Westliche Medien bezogen sich bei den Angaben von Festgenommenen erneut auf die Seite ovdinfo.org, die dpa schrieb von einem "unabhängigen Portal". Tatsächlich handelt es sich bei der Seite ovdinfo.org um ein politisches Projekt, das sich explizit die Begleitung regierungskritischer Aktionen zum Ziel gesetzt hat.
Das Team von ovdinfo.org arbeitet mit der oppositionellen Organisation Memorial zusammen. Bis die russischen Behörden Aktivitäten des Open Society Institute (Soros Foundation) und der US-Behörde National Endowment for Democracy (NED) im Land untersagten, wurde ovdinfo.org von beiden Organisationen finanziert.
Klare Positionierung von EU-Diplomaten
Der russische Präsidentensprecher Dmitri Peskow lehnte indes eine Stellungnahme über ein mögliches Treffen zwischen Nawalny und dem EU-Außenbeauftragten Josep Borrel ab. Die Entscheidung über eine solche Zusammenkunft obliege den zuständigen Gerichten und Ermittlungsbehörden, so Peskow.
Borrel will während eines bevorstehenden Besuchs in Moskau am Donnerstag und Freitag dieser Woche den gemeinsamen Standpunkt der EU zu Nawalny darlegen. Nach Angaben des Europäischen Auswärtigen Dienstes steht Borrel auch in Kontakt zu Mitstreitern Nawalnys. Bislang ist aber noch nicht klar, ob er mit dem inhaftierten Oppositionspolitiker oder Vertretern seines Lagers zusammenkommen wird.
Für Unmut in der russischen Politik sorgt die offenen Unterstützung Nawalnys durch EU-Diplomaten.
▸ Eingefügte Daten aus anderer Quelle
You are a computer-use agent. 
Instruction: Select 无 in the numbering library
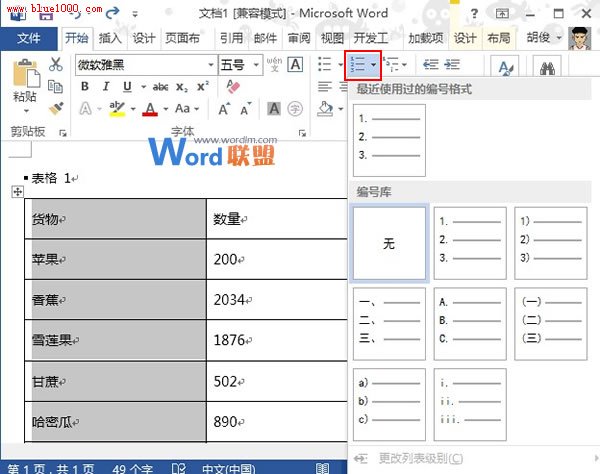[x=389, y=243]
So kritisierte der stellvertretende Sprecher der Staatsduma, Piotr Tolstoi, die massive Präsenz westlicher Diplomaten bei dem Prozess. "Die Tatsache, dass westliche Diplomaten heute zum Moskauer Stadtgericht gefahren sind, belegt, dass sie Navalny als einen der Ihren unterstützen. Sie kamen dorthin, um ihm ihre Solidarität zu zeigen", so Tolstoi gegenüber dem staatlichen Fernsehsender Kanal Eins.
Tatsächlich wirft die deutliche Positionierung von EU-Vertretern und hiesigen Medien Fragen auf. Für weit weniger Aufsehen sorgt hier nämlich die Inhaftierung des Journalisten Julian Assange in London. Auch Assange wird seit nunmehr zwei Jahren im Hochsicherheitsgefängnis Belmarsch festgehalten – weitgehend in Isolationshaft und trotz massiver Proteste des UN-Sonderberichterstatters für das Thema Folter, Nils Melzer. Die Begründung der britischen Behörden: Assange habe gegen Bewährungsauflagen verstoßen ("Präzedenzfall für ein repressives Vorgehen gegen investigative Journalisten").